WHAT THIS TASK INVOLVES: Given the records below, would you repeat exactly the lines that begin at the one containing "Click the search" and end at the one containing "Task: Click the Text", inclusive?

Start of EXERCISE INPUT

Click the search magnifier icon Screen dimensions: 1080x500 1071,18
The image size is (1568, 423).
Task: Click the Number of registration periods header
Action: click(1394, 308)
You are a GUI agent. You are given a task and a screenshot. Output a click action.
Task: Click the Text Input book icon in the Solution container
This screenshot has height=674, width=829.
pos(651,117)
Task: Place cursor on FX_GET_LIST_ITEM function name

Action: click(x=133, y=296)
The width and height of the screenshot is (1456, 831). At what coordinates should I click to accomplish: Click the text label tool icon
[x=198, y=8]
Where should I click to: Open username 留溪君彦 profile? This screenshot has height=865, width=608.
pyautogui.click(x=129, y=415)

End of EXERCISE INPUT
Start of EXERCISE INPUT

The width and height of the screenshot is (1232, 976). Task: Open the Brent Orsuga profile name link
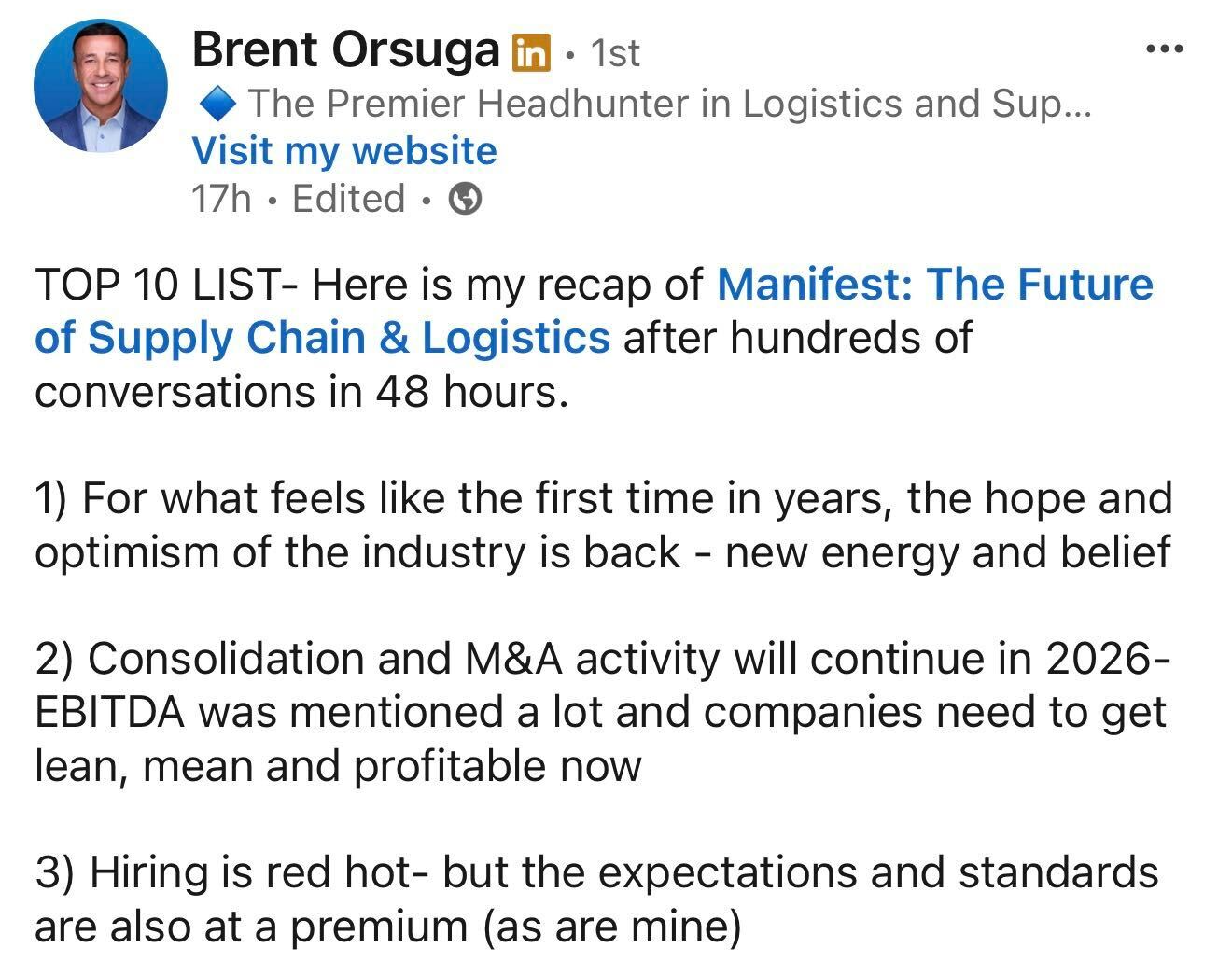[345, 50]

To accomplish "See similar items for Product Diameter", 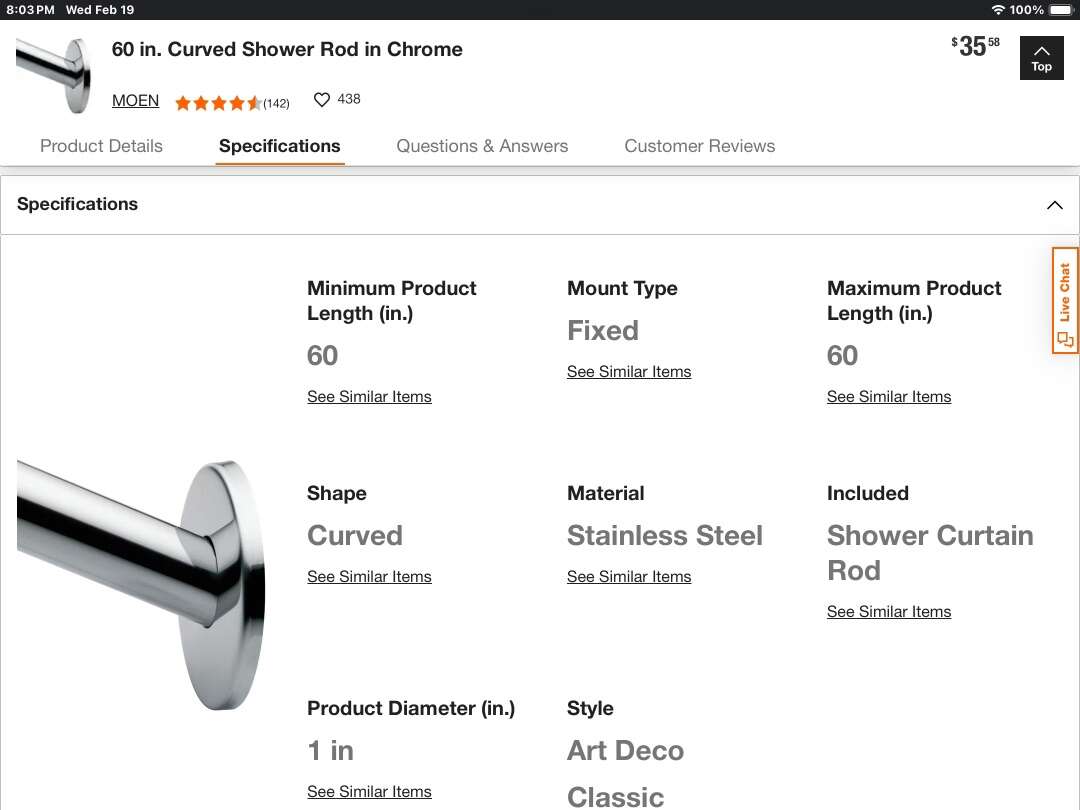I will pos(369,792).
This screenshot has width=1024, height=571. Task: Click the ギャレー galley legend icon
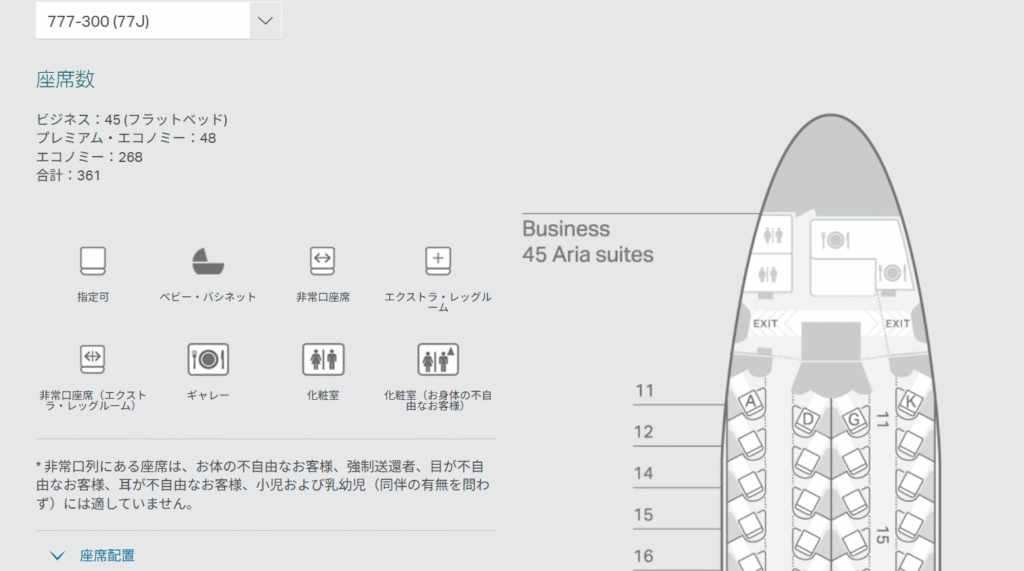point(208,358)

End of EXERCISE INPUT

TASK OUTPUT:
Click the search magnifier icon Screen dimensions: 1080x500 1071,18
The image size is (1568, 423).
Task: Click the Number of registration periods header
Action: click(1394, 308)
You are a GUI agent. You are given a task and a screenshot. Output a click action.
Task: Click the Text Input book icon in the Solution container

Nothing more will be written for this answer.